Director: Takashi Shimizu
Synopsis:
The film’s
story takes place over a number of years and like the other Ju-on films,
is told in a non-linear order in six segments. The segments are presented in
the following order: Rika, Katsuya, Hitomi, Toyama, Izumi, and Kayako. The
synopsis shall be told in the chronological order of events. Several years ago, Takeo Saeki
murdered his wife Kayako after discovering she was in love with another man,
also murdering the family cat Mar and possibly his son Toshio. The murders
created a curse that revived the family as Onryo with Kayako’s ghost murdering
Takeo out on the street. Whoever enters the house in Nerima, Tokyo and it is
eventually consumed by the curse and it spreads to the place they die in,
consuming anyone in turn who goes there.
Review:
The story is told in “chapters”
each representing one victim of the Ju-On curse.

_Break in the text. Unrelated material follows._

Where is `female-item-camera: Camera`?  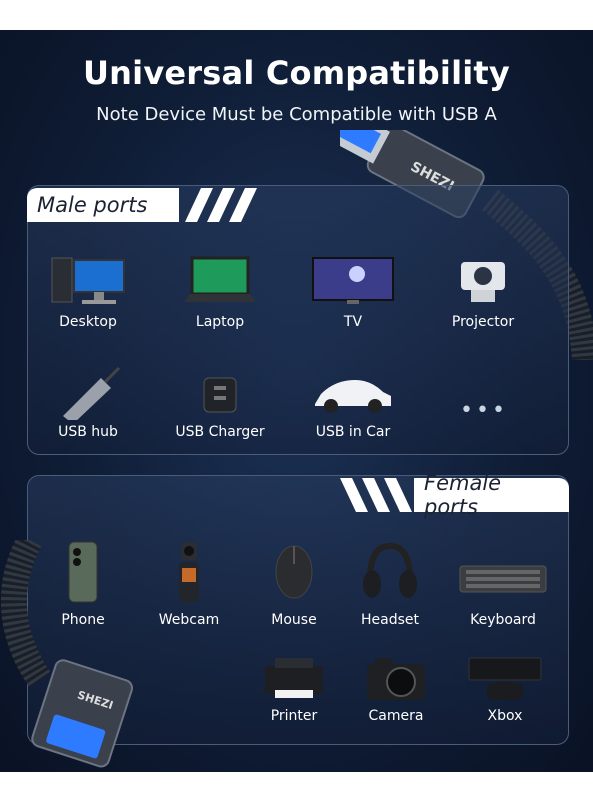 female-item-camera: Camera is located at coordinates (396, 689).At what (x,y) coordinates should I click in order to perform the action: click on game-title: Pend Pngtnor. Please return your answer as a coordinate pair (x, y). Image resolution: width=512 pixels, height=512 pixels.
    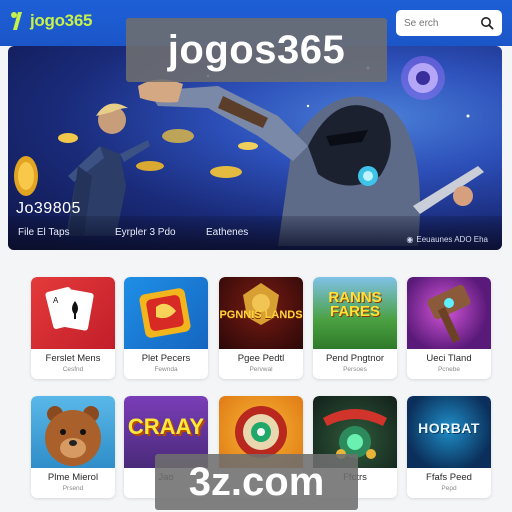
    Looking at the image, I should click on (355, 358).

This makes it difficult to say
too much about the plot as it involves so many characters. Much like Pulp Fiction, as the characters weave
in and out of each other’s lives so too do the chapters, flashing backwards and
forwards in time, slowly revealing the fate of it’s characters, how they came
to end up in the house and how they meet their unfortunate end.
Like previous Asian
horror movies Ringu, if there’s one thing that defines Ju-On it’s
the unsettling atmosphere it manages to create. The score is minimal, the
pacing slow and everything is painfully quiet. The kind of quiet that where if
you’re in your house alone at night, you’re never quite comfortable. It also
plays on more modern superstition, especially one of my worst strange childhood
fears, that one of the TV image that develops a disturbing and distressing life
of it’s own that you can’t control. As shadows take a life of their own and
phones let out piercing caterwauling sounds, Shimizu creates an unsettling
environment out of everything that plays tricks on the eye and ears and all the
silly irrational fears that for some reason still play on our minds.